Birkaç yıl içinde farkına vardık ve dehşete kapıldık: Internet
sitesi, gazetenin satışını fena halde kırıyordu! Çünkü beleşti.
Yalnız yurtdışında bulunanlar değil, oturduğu yerden gazeteyi
bedava okumak isteyenler de 'okur kitlesi' içinde ağır basmaya
başlamışlardı...
Üstelik 'siteden okumak', gazetenin bütününü incelemekten, çarşaf
çarşaf çevirmekten ve ilgilenmediğin konulara da bakmaktan seni
kurtarıyordu, giriyor, 'sevdiğin yazarın' yazısını okuyup
çıkıyordun...
İleri teknoloji, geri teknolojiyi 'yemeye' başlamıştı. Hiçbir
çözümü de yoktu, 'bu siteye Oklahoma eyaletinde oturanlar
girebilir, Elazığ vilayetinde oturanlar giremez' diyecek halimiz
var mıydı?
Geçenlerde Amerika'da, ünlü Christian Science Monitor adlı
Protestan tarikatı gazetesinde bir makale yayınlandı. Diyor ki,
'ABD'de basılı gazete okuma oranı yüzde 81'den yüzde 52'ye
düşmüştür'...
Bizim elimizde sağlıklı bir araştırma, kesin oranlar yok. Ama en
azından bizde de böyle bir eğilim olduğu gerçek.

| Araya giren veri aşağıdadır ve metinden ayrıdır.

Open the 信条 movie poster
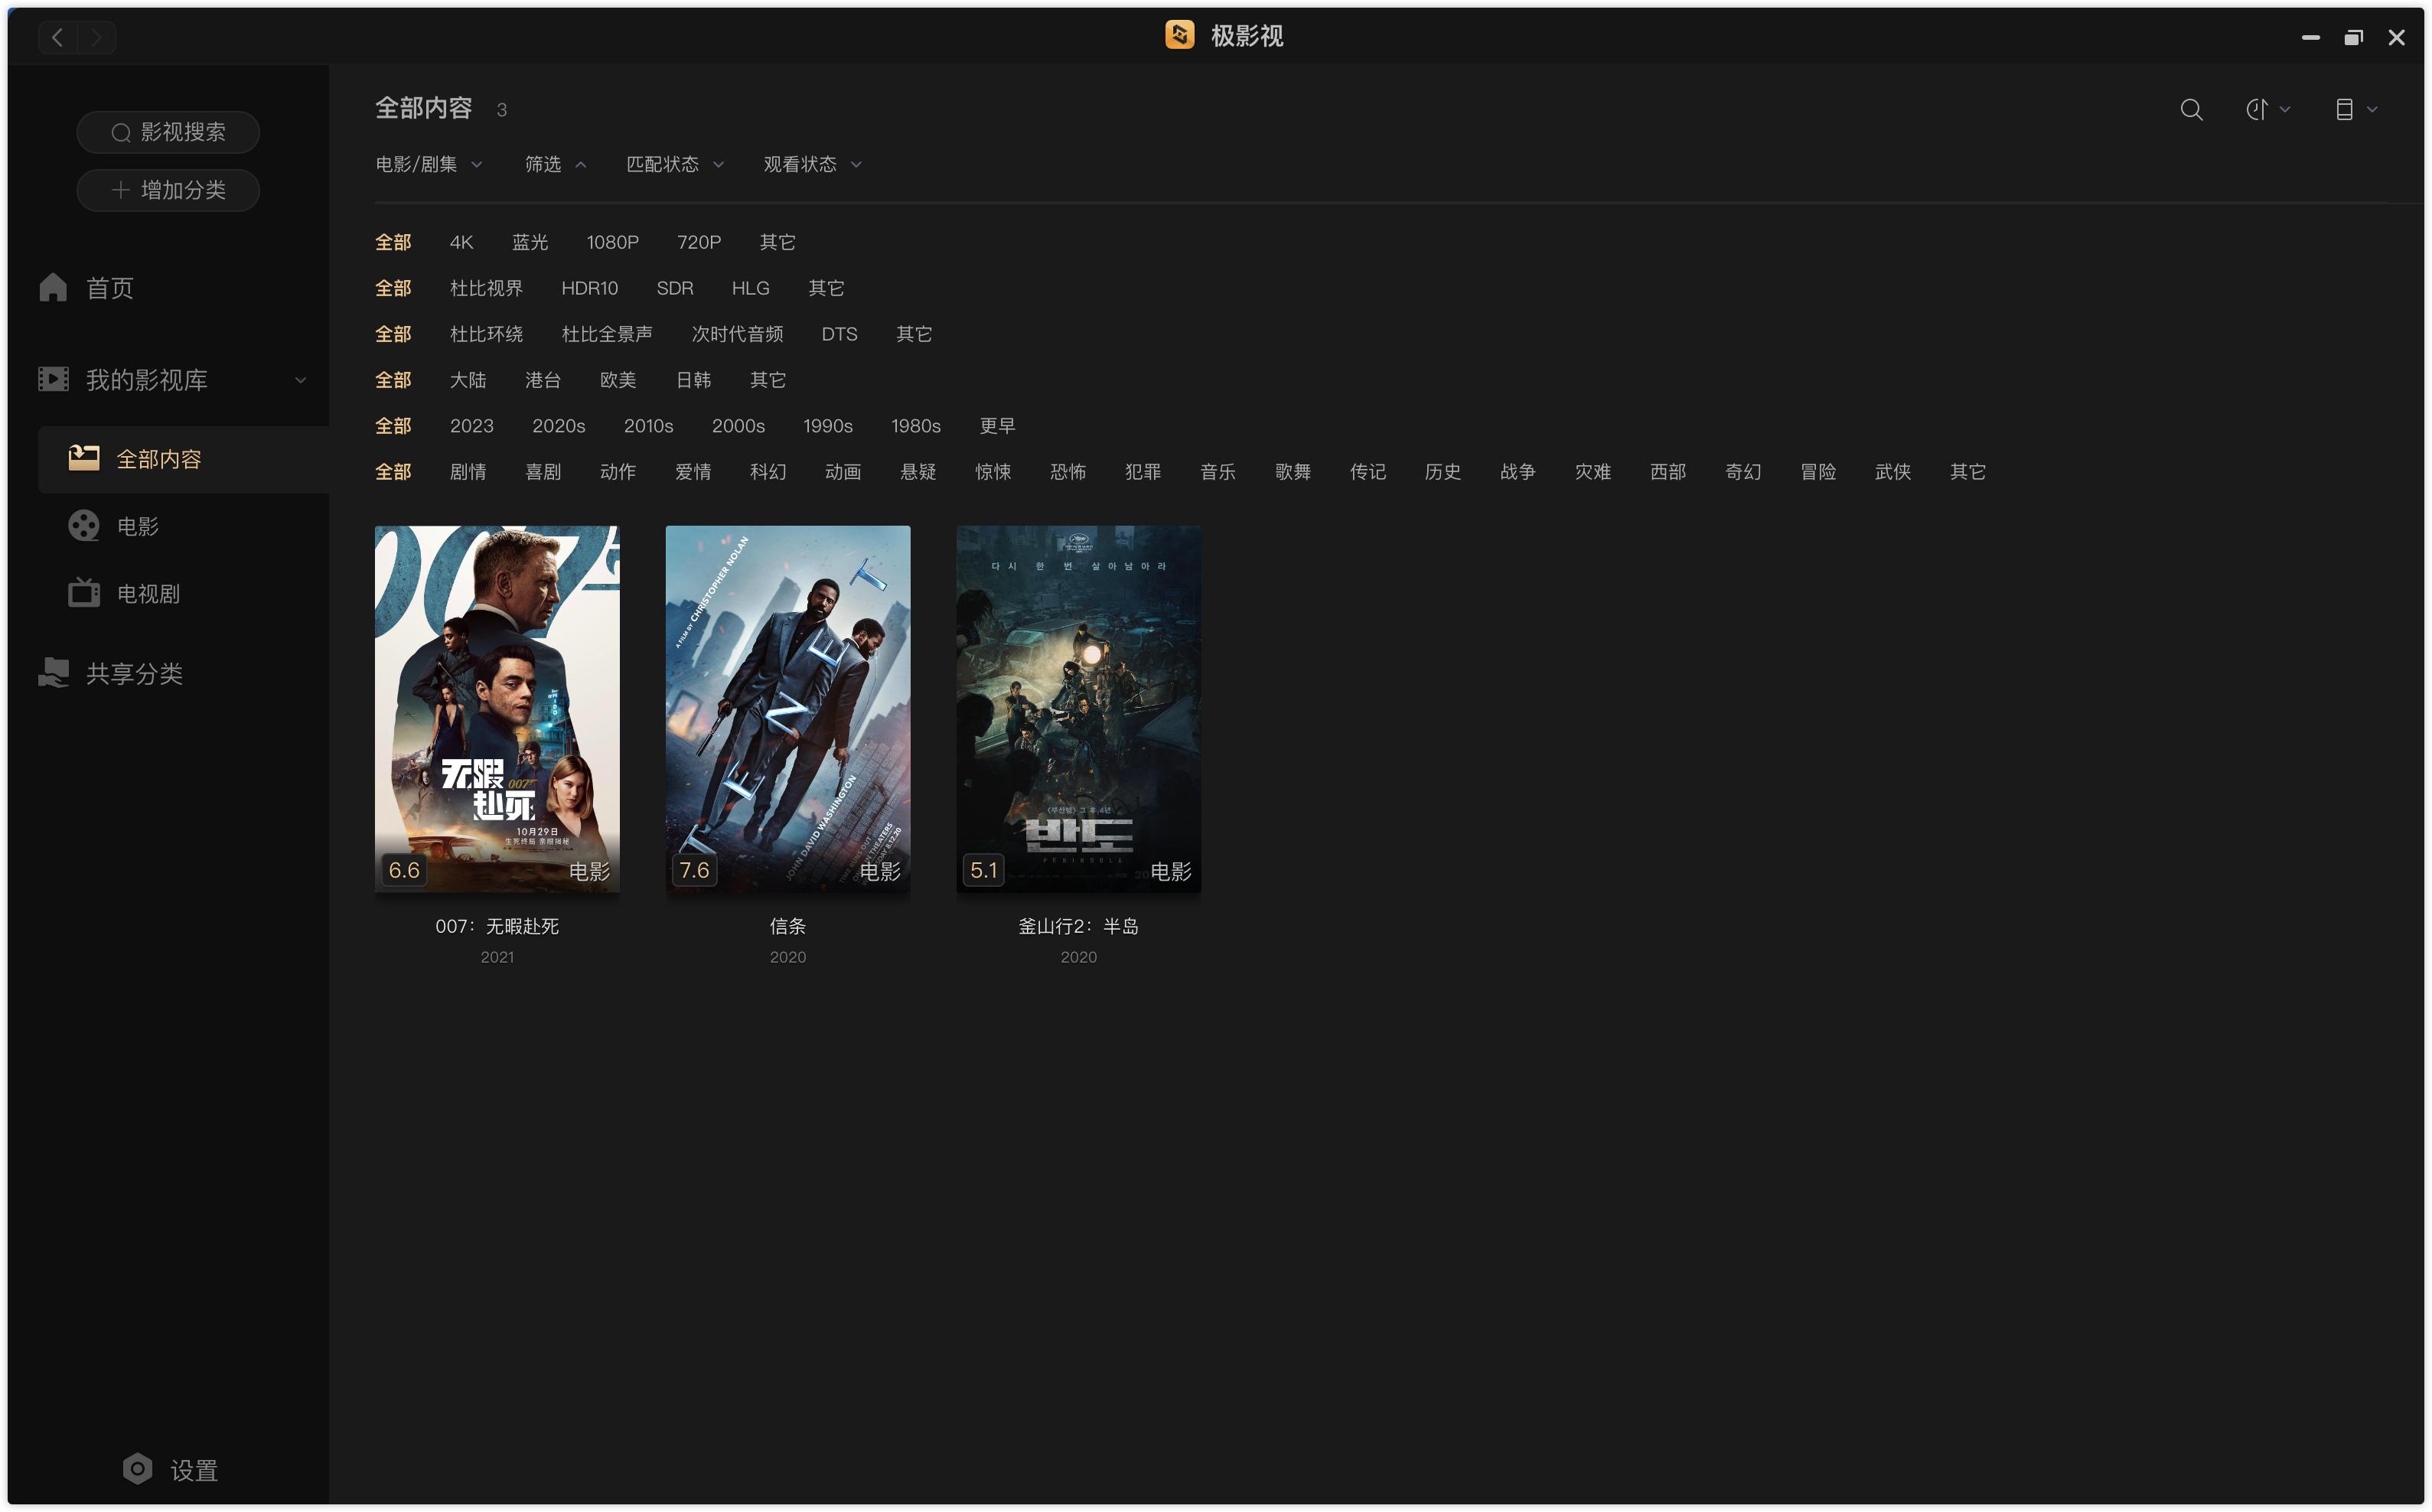The width and height of the screenshot is (2432, 1512). (787, 708)
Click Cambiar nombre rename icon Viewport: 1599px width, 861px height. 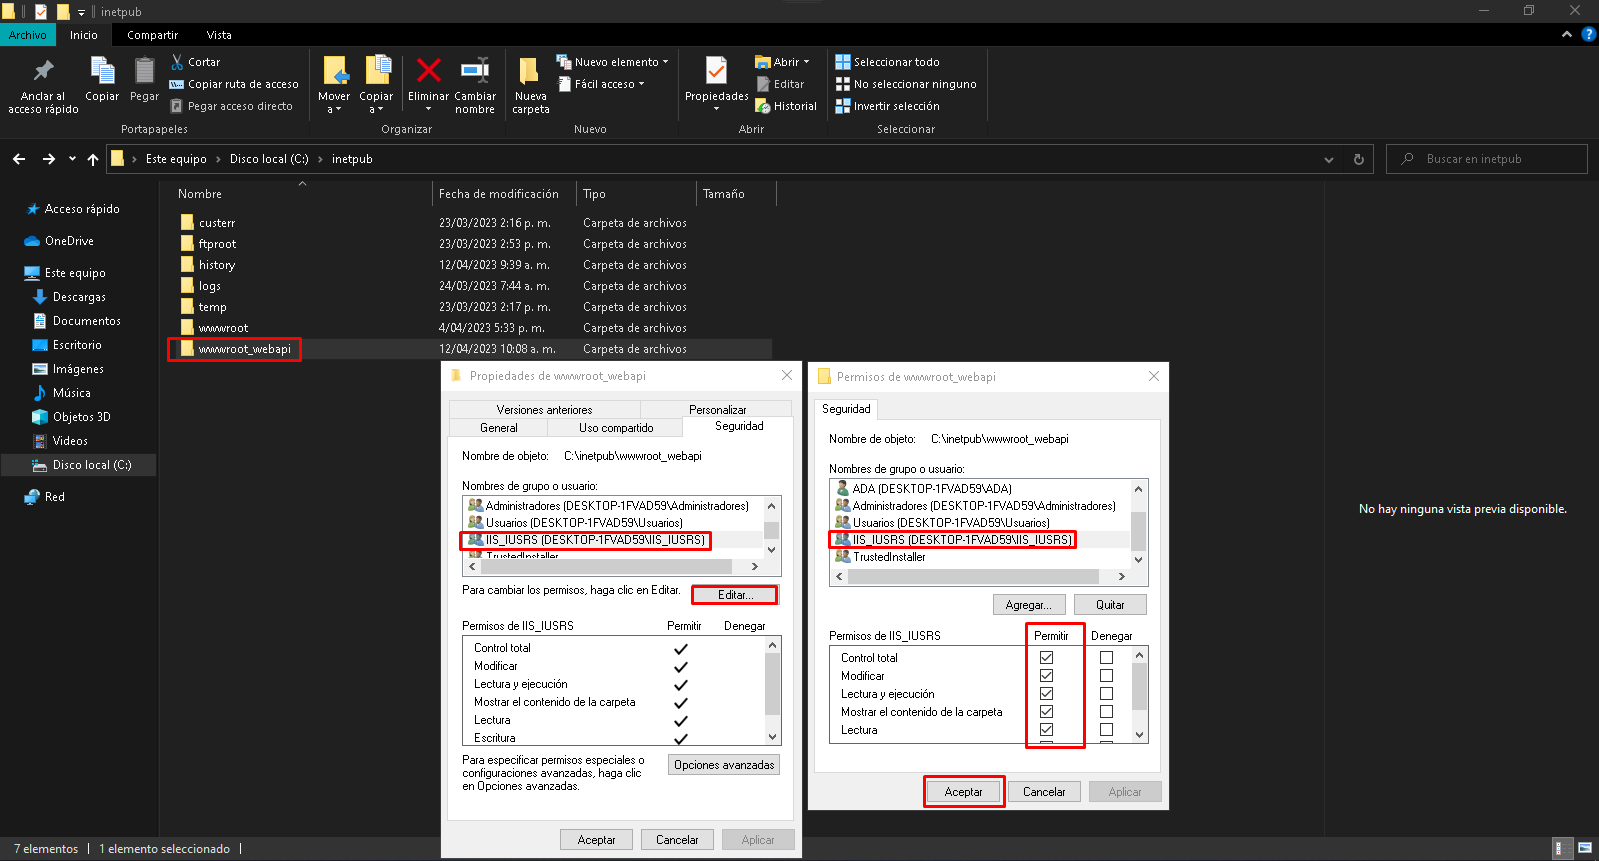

Bu gelişmenin nereye kadar gideceğini görmeye benim ömrüm
yetmeyecek; ama günün birinde, yüzyılın ortalarına doğru, 'bilinen
şekliye' gazeteler ortadan kalkar, yerini binlerce küçük küçük özel
haber sitesi kaplarsa şaşırmayın.
İyi olur. Herkes de yazısını kendi sitesinde yazar, kimse kimsenin
önüne arkasına geçmez, kimse kimseyi kıskanmaz ve bok atmaz.